_EXERCISE GOAL_: Update the items starting with the line with "Newsletter abonnieren (1059, 1181)" and going on through the line with "prohibits discrimination (78, 2505)": replace "Read More" with "Learn More", change nothing else, and return only those lines, leaving out the pictures.

_MATERIAL FOR THIS TASK_:
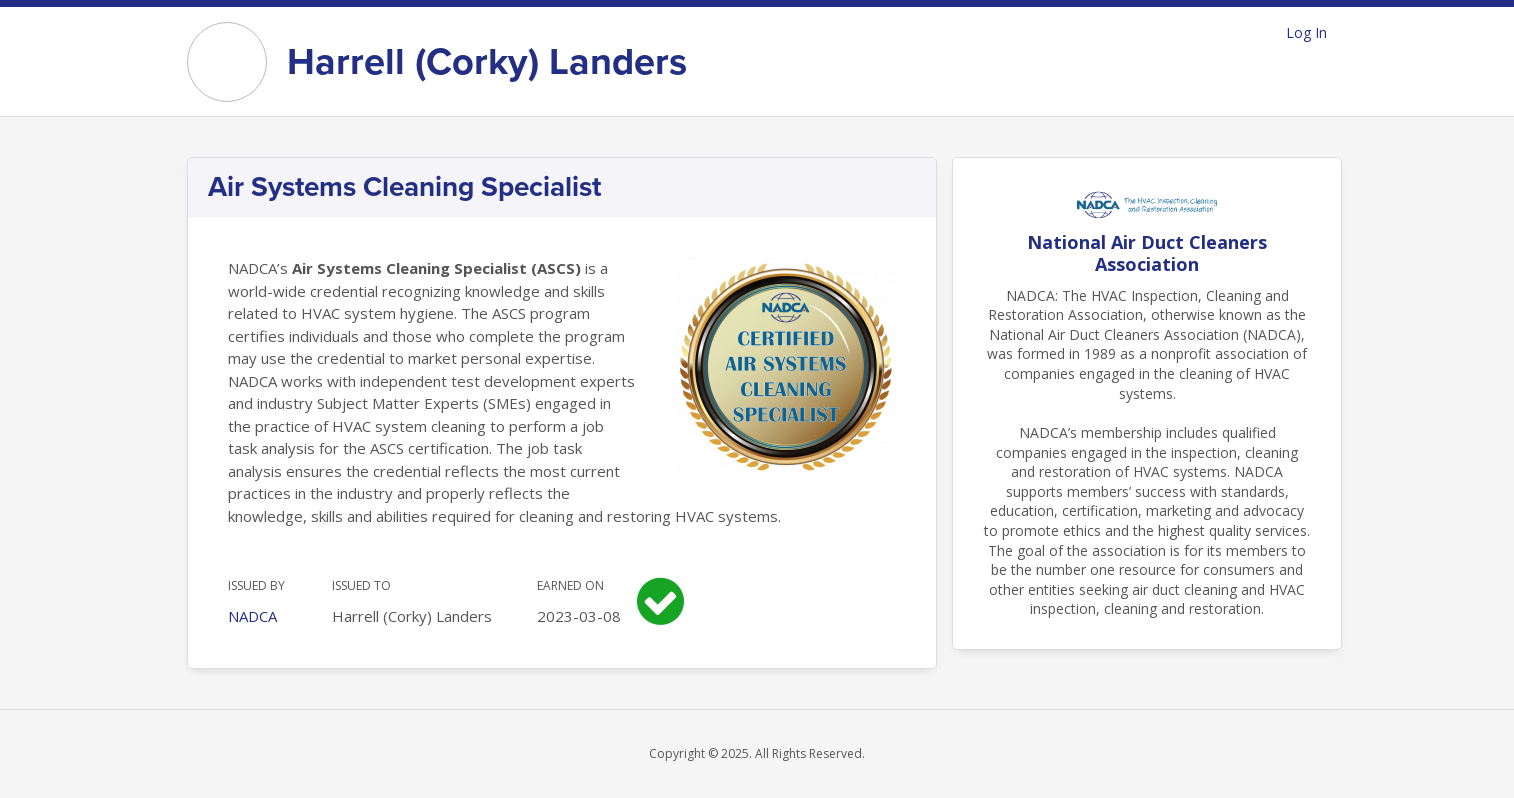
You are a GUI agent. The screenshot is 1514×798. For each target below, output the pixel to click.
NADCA (252, 616)
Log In (1306, 32)
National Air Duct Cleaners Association (1147, 253)
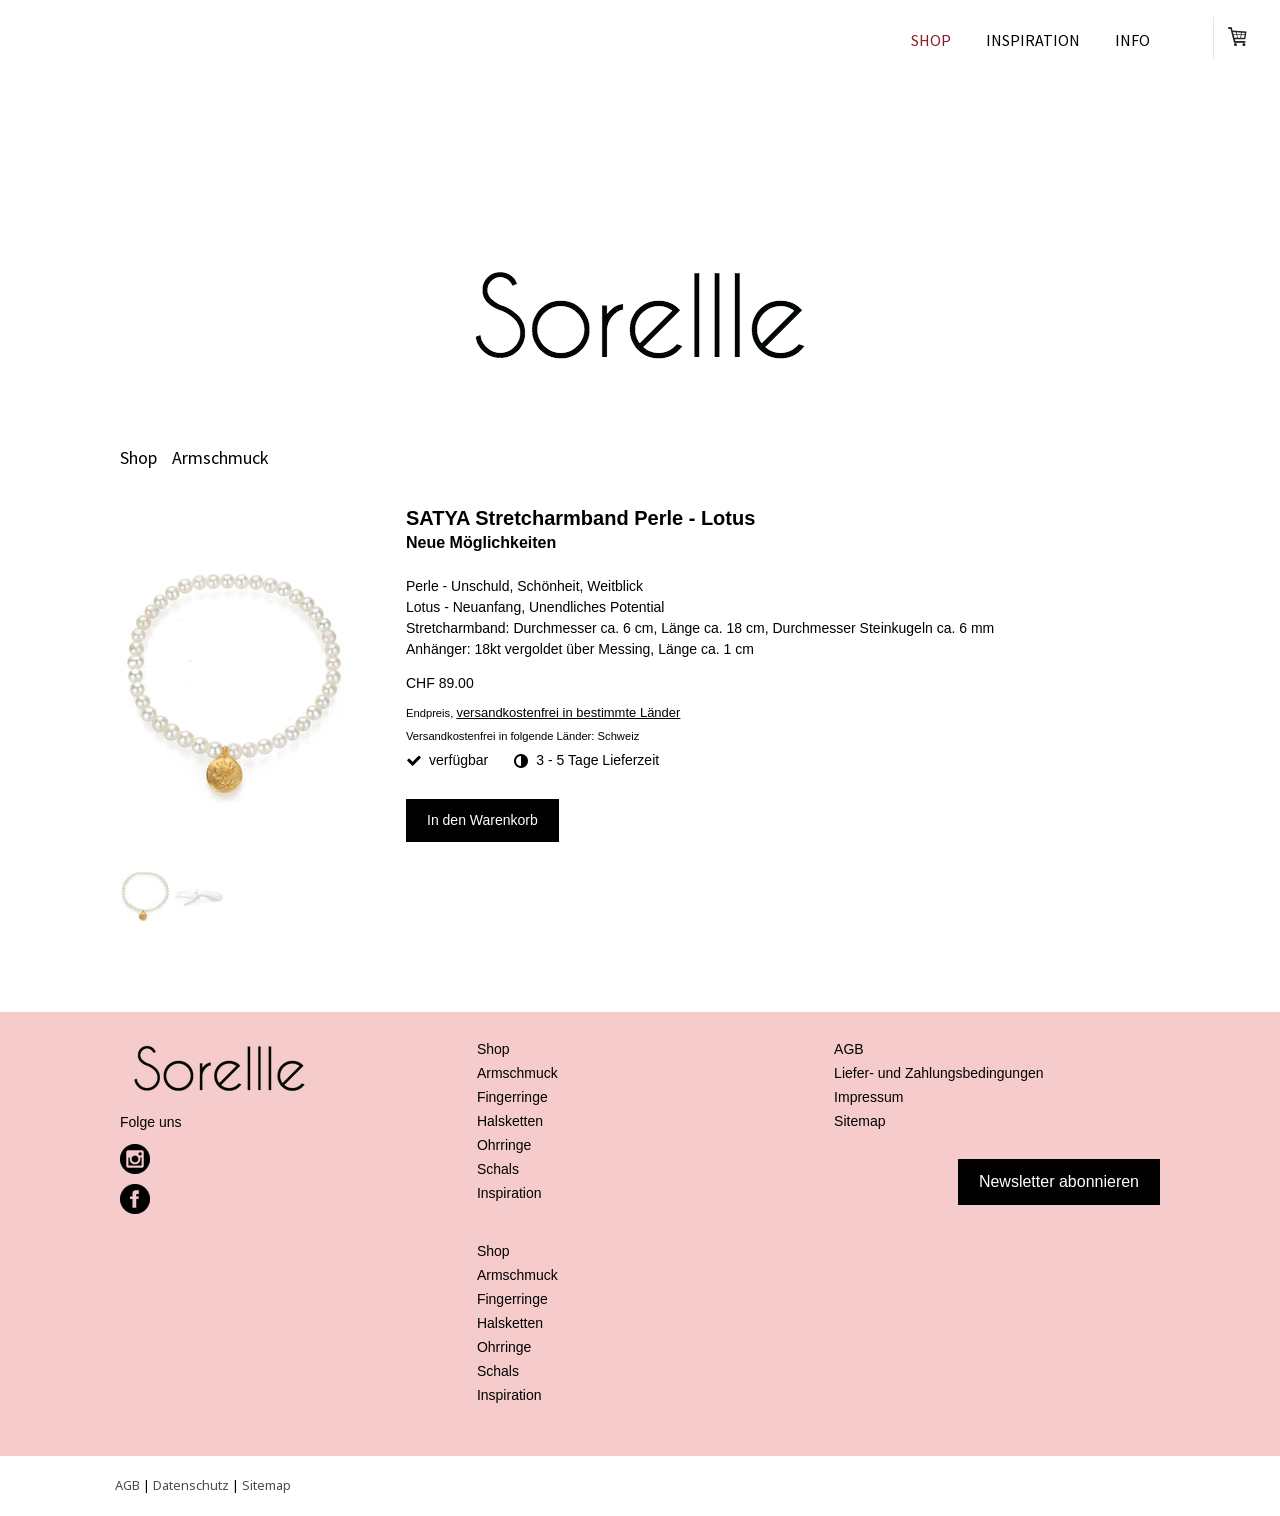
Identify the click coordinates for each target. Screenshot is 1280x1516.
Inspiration (1033, 40)
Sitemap (266, 1485)
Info (1132, 40)
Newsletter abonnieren (1059, 1181)
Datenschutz (191, 1485)
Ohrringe (504, 1145)
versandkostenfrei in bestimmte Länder (568, 712)
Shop (931, 40)
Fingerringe (512, 1097)
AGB (127, 1485)
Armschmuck (517, 1073)
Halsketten (510, 1121)
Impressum (868, 1097)
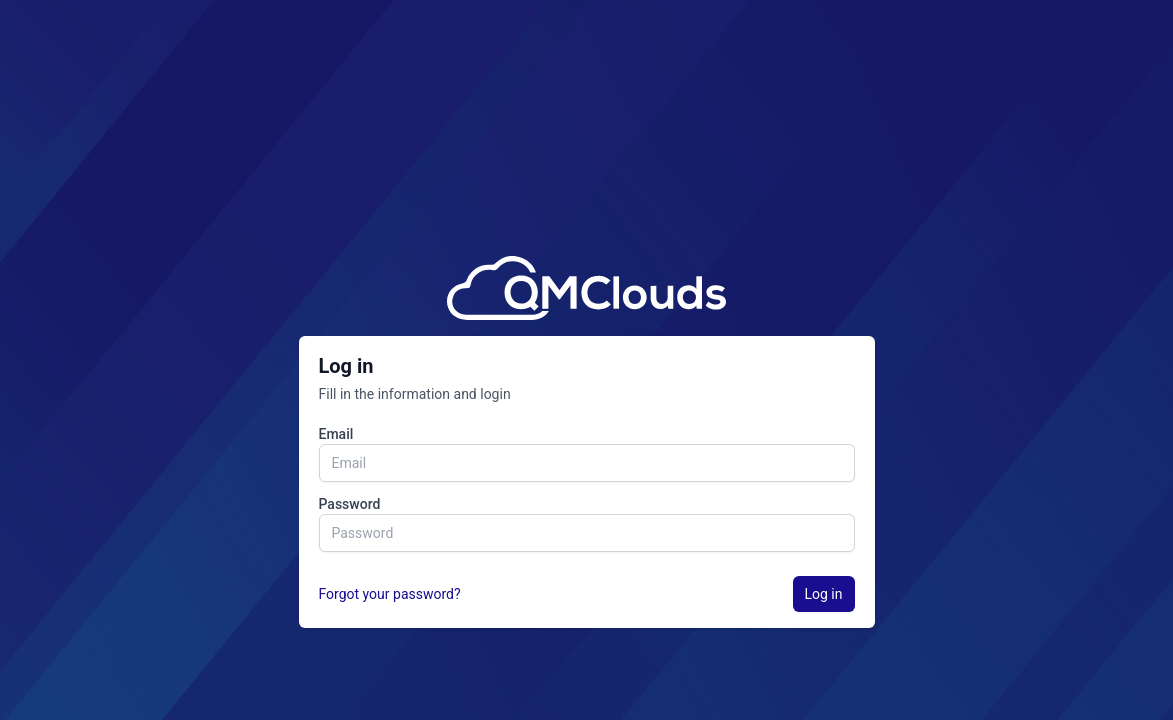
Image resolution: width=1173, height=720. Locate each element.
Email (336, 434)
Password (350, 504)
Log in (824, 594)
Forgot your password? (390, 594)
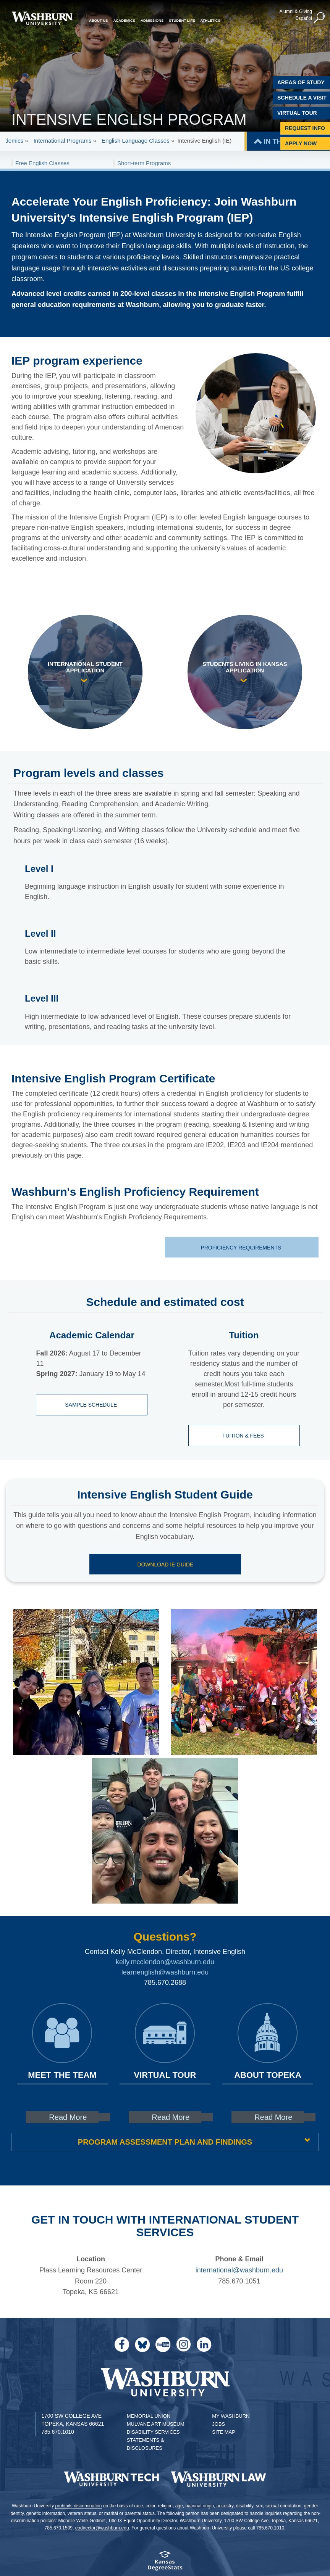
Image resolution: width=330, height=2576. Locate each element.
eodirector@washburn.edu (102, 2528)
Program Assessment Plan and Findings (165, 2142)
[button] (318, 17)
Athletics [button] (210, 20)
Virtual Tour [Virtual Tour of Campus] (297, 113)
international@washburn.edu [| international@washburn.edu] (239, 2270)
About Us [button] (98, 20)
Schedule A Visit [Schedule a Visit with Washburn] (302, 98)
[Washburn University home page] (42, 18)
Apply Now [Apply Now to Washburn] (301, 143)
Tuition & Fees (244, 1436)
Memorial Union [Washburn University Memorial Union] (148, 2416)
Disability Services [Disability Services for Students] (153, 2432)
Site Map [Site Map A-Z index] (223, 2432)
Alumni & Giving (294, 11)
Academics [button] (124, 20)
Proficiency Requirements (242, 1248)
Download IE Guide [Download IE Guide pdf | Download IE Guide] (165, 1564)
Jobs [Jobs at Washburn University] (218, 2424)
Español (302, 18)
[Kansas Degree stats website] (165, 2563)
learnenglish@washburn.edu (165, 1972)
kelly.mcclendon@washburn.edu (165, 1962)
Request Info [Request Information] (305, 128)
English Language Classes (136, 140)
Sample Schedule (92, 1405)
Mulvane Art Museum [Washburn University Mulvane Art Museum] (155, 2424)
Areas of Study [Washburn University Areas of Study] (301, 82)
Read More (68, 2117)
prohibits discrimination (78, 2505)
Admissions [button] (152, 20)
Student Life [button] (182, 20)
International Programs (63, 140)
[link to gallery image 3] (165, 1831)
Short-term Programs (144, 163)
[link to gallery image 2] (244, 1682)
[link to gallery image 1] (86, 1682)
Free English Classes (42, 163)
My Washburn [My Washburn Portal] (230, 2416)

_TASK SOLUTION_:
Newsletter abonnieren (1059, 1181)
Datenschutz (191, 1485)
Ohrringe (504, 1145)
versandkostenfrei in bestimmte Länder (568, 712)
Shop (931, 40)
Fingerringe (512, 1097)
AGB (127, 1485)
Armschmuck (517, 1073)
Halsketten (510, 1121)
Impressum (868, 1097)
Image resolution: width=1173, height=720. Locate each element.
Email (336, 434)
Password (350, 504)
Log in (824, 594)
Forgot your password? (390, 594)
Image resolution: width=330, height=2576. Locate each element.
eodirector@washburn.edu (102, 2528)
Program Assessment Plan and Findings (165, 2142)
[button] (318, 17)
Athletics [button] (210, 20)
Virtual Tour [Virtual Tour of Campus] (297, 113)
international@washburn.edu [| international@washburn.edu] (239, 2270)
About Us [button] (98, 20)
Schedule A Visit [Schedule a Visit with Washburn] (302, 98)
[Washburn University home page] (42, 18)
Apply Now [Apply Now to Washburn] (301, 143)
Tuition & Fees (244, 1436)
Memorial Union [Washburn University Memorial Union] (148, 2416)
Disability Services [Disability Services for Students] (153, 2432)
Site Map [Site Map A-Z index] (223, 2432)
Alumni & Giving (294, 11)
Academics [button] (124, 20)
Proficiency Requirements (242, 1248)
Download IE Guide [Download IE Guide pdf | Download IE Guide] (165, 1564)
Jobs [Jobs at Washburn University] (218, 2424)
Español (302, 18)
[Kansas Degree stats website] (165, 2563)
learnenglish@washburn.edu (165, 1972)
kelly.mcclendon@washburn.edu (165, 1962)
Request Info [Request Information] (305, 128)
English Language Classes (136, 140)
Sample Schedule (92, 1405)
Mulvane Art Museum [Washburn University Mulvane Art Museum] (155, 2424)
Areas of Study [Washburn University Areas of Study] (301, 82)
Learn More (68, 2117)
prohibits discrimination (78, 2505)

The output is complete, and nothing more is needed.